Cet accord est intervenu en réponse au recours par le gouvernement Howard à des travailleurs migrants pour saper les salaires et conditions de travail en Australie. « Sous le gouvernement Howard, les travailleurs migrants temporaires avaient été terriblement exploités par le biais de gros honoraires prélevés par les agences, de frais de logements excessifs par rapport leur piètre qualité, la mise à pied de travailleurs ayant été blessés, la menace d’expulsion du pays s’ils adhéraient à un syndicat et de mauvaises conditions de salaire et d’emploi. » a expliqué le Président de l’AMWU Julius Roe. « Tout en soutenant l’immigration dans le cas de figure où les travailleurs migrants obtiennent un droit sans restriction à la citoyenneté et autres droits, l’AMWU a cherché à mettre en évidence la situation difficile de ceux-ci et a tenté d’obtenir des conventions collectives avec les entreprises qui cherchaient à utiliser des travailleurs migrants temporaires », a-t-il déclaré. Cet accord avec Brunel assure que l’on a recours aux travailleurs migrants temporaires qu’en cas d’absolue nécessité et qu’ils bénéficient d’une formation, de salaires et conditions d’emploi équivalentes ainsi que de la protection d’un syndicat et d’une convention collective.

Bosch

Indiquant qu’une priorité pour Bosch est que « les finalités économiques aient une dimension sociale et écologique » les principes de l’accord reposent sur les principales normes de l’Organisation internationale du Travail.

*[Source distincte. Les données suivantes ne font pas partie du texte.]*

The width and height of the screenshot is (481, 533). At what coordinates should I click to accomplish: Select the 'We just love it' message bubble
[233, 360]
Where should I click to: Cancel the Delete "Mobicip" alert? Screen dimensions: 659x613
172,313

Au cœur de l’ACM, se retrouvent des dispositions concernant le droit à la liberté d’association et à la négociation collective, les droits des enfants, la santé et la sécurité professionnelles, l’égalité des chances et le rejet du travail forcé.

En plus de couvrir l’ensemble du Groupe Bosch, dont les activités sont reparties dans les secteurs des techniques automobiles, des techniques industrielles et des biens de consommation et techniques du bâtiment, l’accord stipule que l’entreprise exclura les fournisseurs dont il s'avérera qu'ils ne respectent pas durablement les principales normes de l’OIT.

BMW

L’accord précise encore que le Groupe BMW entend que ses partenaires commerciaux et ses fournisseurs appliquent ces principes en tant que critères pour le maintien de relations d’affaires durables.

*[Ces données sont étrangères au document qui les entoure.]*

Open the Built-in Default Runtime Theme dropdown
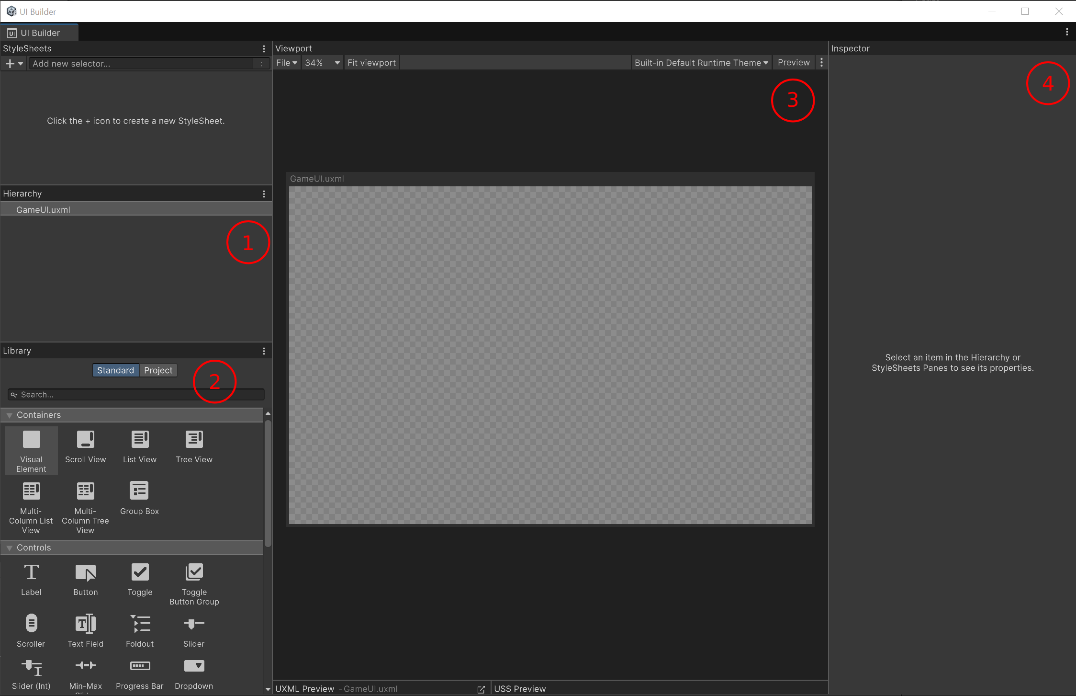Screen dimensions: 1076x696 point(701,62)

Cet accord a été signé après d’éprouvantes et longues négociations entre l’entreprise et les représentants des syndicats et des travailleurs.

Evonik

L’accord vise à renforcer le dialogue social et l’échange mutuel d’informations, au renforcement du succès économique de l’entreprise et à assurer de bonnes conditions de travail et leur amélioration constante.

L’accord garanti les efforts visant à assurer des conditions de santé et de sécurité au travail et affirme l’engagement de l’entreprise par rapport au développement durable.

Les normes fondamentales du travail de l’OIT sont la clé de voute de l’ACM.

AngloGold

L’accord a été signé par le PDG d’AngloGold, Bobby Godsell, Fred Higgs, ex-Secrétaire général de l’ICEM et Senzeni Zokwana, Président de l’affilié  d’IndustriALL en Afrique du Sud, le Syndicat national des Mineurs (NUM), qui a été le facilitateur des négociations qui ont conduit à l’accord.

Les droits humains et syndicaux ainsi que les dispositions en matière de sécurité et de formation sont spécifiquement liées aux normes internationales définies par les Conventions de l’Organisation internationale du Travail de l’ONU (l'OIT). On s’est également assuré que l’accord soit totalement compatible avec l’initiative de l’ONU du Pacte mondial ce qui aidera à donner davantage de substance à l’accord.

AngloGold déploie ses activités en Australie, en Argentine, au Brésil, au Mali, en Namibie, en Tanzanie, aux Etats-Unis, au Zimbabwe et bien sûr en Afrique du Sud. Il garanti que les syndicats affiliés à l’ICEM soient intégralement reconnus au sein des activités de l’entreprise partout dans le monde et ceci leur donne voix au chapitre pour la mise en œuvre de meilleures pratiques en matière de relations sociales.